Throughout its history, Virunga has been deeply affected by the country’s political climate. The park has endured many periods of armed conflict. The deep commitment of Virunga’s Rangers, key politicians, conservationists, and concerned individuals around the world have enabled the park to survive.

The park was founded in 1925 by King Albert I of Belgium and was originally given his namesake, Albert National Park.  Parc Albert was the first national park to be established on the continent of Africa, largely from the tireless lobbying of an American biologist, Carl Akeley, who committed his life to the protection of Virunga’s Landscapes, and who subsequently died and was buried in the Park. It was founded primarily to protect the mountain gorillas living in the forests of the Virunga Massif. Parc Albert was later expanded northward to include the Rwindi Plains, Lake Edward and the Rwenzori “Mountains of the Moon”. The park was renamed Virunga National Park in 1969.
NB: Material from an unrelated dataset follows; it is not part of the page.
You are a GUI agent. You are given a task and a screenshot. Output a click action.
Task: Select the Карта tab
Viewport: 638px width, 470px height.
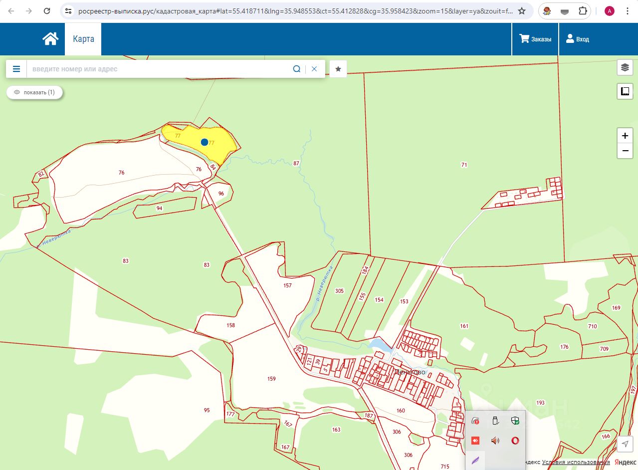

Over the past 20 years, Virunga’s Rangers have endured an almost uninterrupted series of challenges. In 1994, the Rwandan genocide unleashed a flood of more than one million refugees who placed tremendous pressure on the park forests and wildlife. In 2007, members of an illegal charcoal mafia murdered a family of mountain gorillas. The event was arguably the park’s darkest hour in over a decade. Their motivation was simple: kill the mountain gorillas and there will no longer be a reason to protect the park. By the end of the year, nine critically endangered mountain gorillas had been murdered.

In 2008, the ICCN entered into a public-private partnership with VF. ICCN and VF jointly appointed the park director, Emmanuel De Merode, and began a comprehensive turnaround strategy based on rebuilding the ranger corps, professionalizing park management and adopting best-practice corporate governance. This partnership planted the seed for what was to become the Virunga Alliance – an innovative plan to deliver effective economic development and stability for the populations living around the park.  The work was largely funded through public and private support, including the European Union and the Howard G Buffet Foundation.  Since then, the programs were sustained uninterrupted through two civil wars, but at a considerable cost to the park’s staff.

Peace has returned to Virunga, and once again, the park is open to tourism. New tourist activities are being developed and the park now offers high-end lodging conveniently located near the center of the three main tourist attractions: the mountain gorillas, Tongo chimpanzees, and Nyiragongo volcano.